Page excerpt:

Looks like I am heading for diary standards for a while. Not a bad idea really. If I enjoy reading about the everyday lives of women four hundred years ago, perhaps in four hundred years, someone will find this interesting. Not from the view point that it is a rare view. In today's world, more than half of us are pouring our hearts out to the world. Just from the point of view that it is my world, my life. Maybe I will become a posthumously famous person! For what? I don't know, egocentric writing perhaps?
Anyway, I finally was able to go see a North Carolina doctor yesterday, which was more difficult than you might imagine. No one seems to want to take on new patients who do not have insurance, so I got in partly because it is a family practice and the guy promised he would take me before he knew I was un-insurable. I called the office, gave her my blood pressure stats, dropped Gus' name and waited for her to call me back. She did and I had an appointment, not with Gus himself, but with Betsy his new partner and the mother of a two year old who works three and a half days a week. The mother, not the two year old.

Data provided:
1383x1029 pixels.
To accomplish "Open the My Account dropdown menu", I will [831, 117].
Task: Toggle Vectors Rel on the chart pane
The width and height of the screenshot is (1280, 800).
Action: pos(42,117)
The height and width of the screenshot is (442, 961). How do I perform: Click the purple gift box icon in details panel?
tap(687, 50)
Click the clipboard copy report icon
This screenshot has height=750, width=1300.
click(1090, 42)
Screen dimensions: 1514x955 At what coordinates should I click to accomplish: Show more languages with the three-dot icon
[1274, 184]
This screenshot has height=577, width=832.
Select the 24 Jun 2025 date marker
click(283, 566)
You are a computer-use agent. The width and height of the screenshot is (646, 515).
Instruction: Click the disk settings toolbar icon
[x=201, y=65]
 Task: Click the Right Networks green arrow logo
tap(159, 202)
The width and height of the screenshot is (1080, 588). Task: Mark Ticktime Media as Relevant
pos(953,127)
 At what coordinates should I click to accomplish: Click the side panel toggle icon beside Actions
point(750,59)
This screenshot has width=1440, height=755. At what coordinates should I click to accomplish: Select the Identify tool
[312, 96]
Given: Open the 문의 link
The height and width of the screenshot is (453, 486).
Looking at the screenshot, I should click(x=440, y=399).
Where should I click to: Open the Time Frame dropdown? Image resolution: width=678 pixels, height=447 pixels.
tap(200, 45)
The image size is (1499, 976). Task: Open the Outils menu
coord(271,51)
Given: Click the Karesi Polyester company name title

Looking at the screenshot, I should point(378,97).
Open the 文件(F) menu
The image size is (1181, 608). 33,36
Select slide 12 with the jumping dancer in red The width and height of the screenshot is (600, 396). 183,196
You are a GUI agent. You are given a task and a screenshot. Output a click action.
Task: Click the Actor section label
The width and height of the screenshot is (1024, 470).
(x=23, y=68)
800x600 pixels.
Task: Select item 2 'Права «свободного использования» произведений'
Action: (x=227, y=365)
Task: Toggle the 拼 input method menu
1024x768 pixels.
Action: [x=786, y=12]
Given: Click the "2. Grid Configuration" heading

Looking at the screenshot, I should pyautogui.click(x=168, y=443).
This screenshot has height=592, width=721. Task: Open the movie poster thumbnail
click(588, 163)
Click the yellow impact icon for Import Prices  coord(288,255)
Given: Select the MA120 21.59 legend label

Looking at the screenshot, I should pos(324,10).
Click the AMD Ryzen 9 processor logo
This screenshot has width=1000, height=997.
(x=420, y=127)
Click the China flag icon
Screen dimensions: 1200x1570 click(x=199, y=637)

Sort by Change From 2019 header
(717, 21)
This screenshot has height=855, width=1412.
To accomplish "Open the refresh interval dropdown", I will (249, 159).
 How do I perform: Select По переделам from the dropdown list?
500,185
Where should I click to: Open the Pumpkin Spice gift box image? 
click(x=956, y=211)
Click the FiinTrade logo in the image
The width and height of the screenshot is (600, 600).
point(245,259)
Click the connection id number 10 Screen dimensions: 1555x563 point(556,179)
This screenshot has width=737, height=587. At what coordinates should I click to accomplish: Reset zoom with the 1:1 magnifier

Work instructions:
Pick up the diary post about seeing a North Carolina doctor right after its last sentence and carry it on. The entries were taken from a separate source and have no tie to the diary post.

Task response:
For a little over a hundred dollars I was informed of all the tests I cannot afford and sent off for the one I can. She rearranged my medicine, prescribed something new and now I wait and see. So far the waiting is much more comfortable than it was before I went to see her, so I am content. I am proud of the way I negotiated the crazy mountain streets and finally found the lab on my own. It made me feel very worldly and sophisticated so I went to Starbucks and bought my daughter-in-law a cup of her favorite coffee in a very unsophisticated way. First I asked if any of them knew her, then I said I wanted a small, skim milk chocolate coffee with whipped topping. She shouted out, "one grande mocha latte skim with???"
I followed that up by going to the local mall for the second time in my life, parking beside the new Barnes and Noble they are building because it was comforting to see a store I recognized and meandering through the halls as if I knew right where I was going. Believe it or not, I did end up at exactly the kiosk I was looking for, made a purchase and left to go pick up my prescriptions.
Doomed to using Walmart's four dollar prescriptions or going without, I got in line and fifteen minutes later discovered that it would still be a while. In the end it took about three hours from the time my doctor called it in until the time I could pick it up, but that still beat that first time when I moved out here and it took three weeks to refill a prescription.
Today I did a load of laundry upstairs, then Bobby, Lennon and I went to the market and came back to my house where Lennon and I played until his Mommy got home. Lennon has discovered that now he is ready to play with Chauncey, Chauncey is not too interested in playing with him. Before, Chauncey had a perverse need to torment Lennon at every step. Now he lies on a pillow staring at him as if he is not even there.
I watched a horrible documentary on PBS this evening and almost thought I might quit writing thots, but I know I won't.